Once completed, checking the SQL Server will show the consolidated database, in this example the ProjectServiceDB has been created.

Under the covers, the concept of separating the various draft, published, reporting and archive data is still present, but instead of four separate databases, there is now just one database with four schemas (dbo for reporting, draft, published and ver).

ProjectServiceDB Schemas

Mount, Test and Upgrade the Project Service Database

Next we need to mount and test the freshly created Project Service Database to ensure there are no issues which may impact the database being upgraded. To do so, enter the following command:

Mount-SPProjectDatabase –Name <ProjectServiceDBName> –WebApplication <webapplicationname>

in my case this will be:

Mount-SPProjectDatabase –Name ProjectServiceDB –WebApplication http://demo2013

Mount-SPProjectDatabase Output

Once mounted, the database can be tested as follows:

Test-SPProjectDatabase -Name <ProjectServiceDBName>

in my case this will be

Test-SPProjectDatabase –Name ProjectServiceDB

This will check various aspects of the newly consolidated database, including the schema version and things like the security roles.

Test-SPProjectDatabase Output

Once you are happy there are no UpgradeBlocking errors, you can then proceed to upgrade the Project Service Database to the new 2013 schema using the following command:

Upgrade-SPProjectDatabase -Name <ProjectServiceDBName> -WebApplication <webapplication to mount against>

in my example this would be:

Upgrade-SPProjectDatabase -Name ProjectServiceDB -WebApplication http://demo2013

Upgrade-SPProjectDatabase Output

Again, this PowerShell command will modify the database, so you need to answer the confirmation prompt in the PowerShell window.

Mount, Test and Upgrade the ProjectWebInstance

Now that the PWA site collection has been upgraded, the Project Server databases consolidated and had their schemas updated (if required), the next step is to mount, test and upgrade the ProjectWebInstance. This is effectively the wiring up of PWA site collection to the Project data.

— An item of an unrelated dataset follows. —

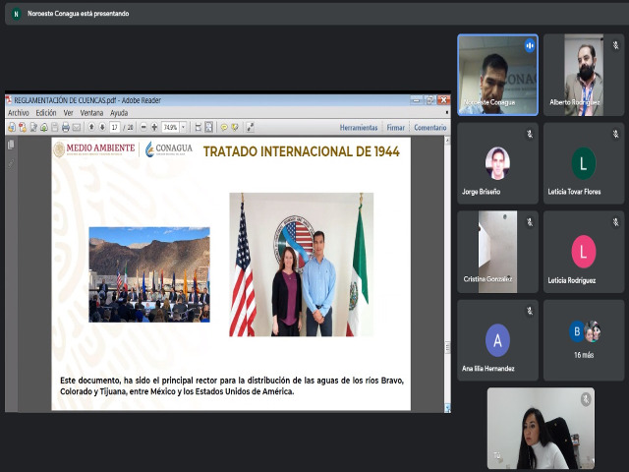
Task: Open the Herramientas pane
Action: [x=359, y=127]
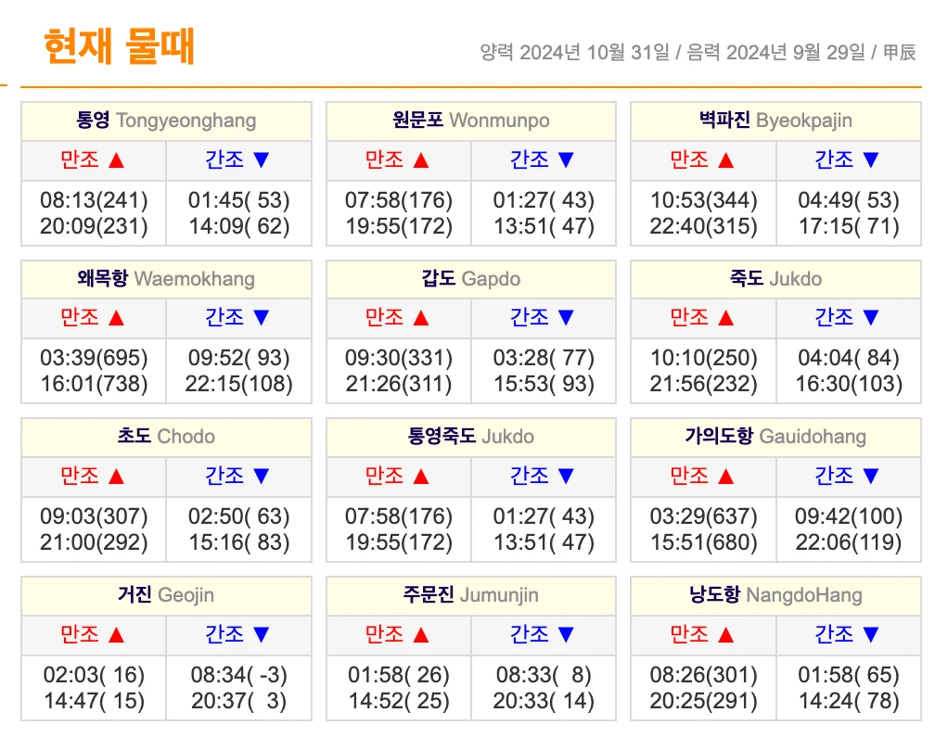Toggle the 만조 marker in the 가의도항 card
935x738 pixels.
[x=703, y=477]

As with the other steps in the upgrade, there are three components, mounting the database so Project Server and SharePoint know about it, Testing it for potential issues and then performing the upgrade of the Project data itself.

To mount the ProjectServiceDB, enter the following PowerShell command:

Mount-SPProjectWebInstance –DatabaseName <ProjectServiceDBName> -SiteCollection <url of the PWA site>

so in my example this will be:

Mount-SPProjectWebInstance –DatabaseName ProjectServiceDB -SiteCollection http://demo2013/pwa

Mount-SPProjectWebInstance Output

The mount process shouldn’t take very long at all to complete.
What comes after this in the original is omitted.